Moose agrees that marketing is now a key aspect of keeping DVD distribution alive now and in the near future. He says his company regularly communicates with stores for feedback and institutes a six-month DVD release window before VOD and broadcast to help assure the sale. “We grew big from broadcast and VOD but we still respect the stores,” Moose says, adding that Girlfriends does regular store signings to connect with fans to keep momentum.

Another company that believes fans keep DVDs alive is Vantage Distribution. The company’s lines include DreamZone Entertainment, Amateur Relations, Black Storm Pictures, Brand XXX Pictures, Double Team Studios, Manville Entertainment, Pajama Party Entertainment, Las Vegas, Western Visuals and V9.

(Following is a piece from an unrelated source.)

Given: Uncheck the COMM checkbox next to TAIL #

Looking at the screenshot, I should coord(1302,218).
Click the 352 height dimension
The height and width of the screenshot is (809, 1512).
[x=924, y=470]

Vice President of Sales Adam Hasner says his distribution is continuing to expand and keeping on top of customers’ buying habits is key. “We have been continually fine-tuning our processes and selection to make sure we have what our customers want, when they want it. We work very closely with each of our studios to design a release schedule that aligns with retail demand. The result is a diverse catalog full of quality titles that are easy to sell.”

Keeping fans happy is important to the distro efforts but Moose also cautions against unfair sales practices like “back door” deals that can ruin a distribution effort. “We also only deal with wholesalers who pay their bills. What’s more, Girlfriends is proud of its shipping efforts and new 37,000 square foot warehouse facility where Moose says the company “fills every order and never misses shipping a product.” “We even meet with Fed/Ex and UPS management to assure that our schedules coincide and we can get the best prices,” Moose notes.

Even without a powerhouse name behind it, the savvy distributor can still make its way in the distro game and keep pace for the future with the right strategy.

Kulich says Monarchy has tried to diversify and create meaningful partnerships with everyone in the business. “For instance, we have exclusive deals for certain lines with VOD providers,” Kulich says. “That way, when we put a title up for VOD, it is not lost in the shuffle with 100,000 other titles. We suppor t our providers and it comes back to us in successful sales and profits. We try to be creative with our marketing efforts and release titles that are in demand and that people will actually want to shell out money for. We have very close relationships with our distributors and ask them what is hot, what is selling and capitalize on the popular niches at the moment.”

But what about the future — near and far?

Kulich believes mobile’s continued reach is the next big thing. “With the rising sales of smartphones, tablets, and smart TVs, that is without a doubt where the future of the industry is heading, he says, but he hasn’t given up on tried-and-true methods, maintaining that the current distribution channels are still available if ‘producers capitalize on them. “They can be as successful and as profitable as they were a few years ago,” Kulich says.

Adam & Eve’s Thomas has a different take. He believes there will be fewer production companies in the near future with more shif ting their focus from movies to lube and novelty lines. But the stronger producers, like Adam & Eve, that have the legs to create high- end features, women friendly productions and certain genres will continue to see good sales through regular distro pathways.

Pulse’s Hamilton notes, “There have been significant expectations over the last few years for both Blu-ray and 3D DVDs, and that’s also true for the mainstream DVD business. Although we have experienced some success with these technologies they have not supplanted traditional DVDs and we don’t expect that to change anytime soon. We are confident that the DVD business will continue to play a significant role in generating revenues for adult companies but we always advise our studio partners that for a line to be successful it must have an appeal across all media delivery formats and not just DVD. In the past, a studio could thrive on its DVD business alone. This is no longer the case, even though DVD revenues can still be instrumental in a studio’s profitability.”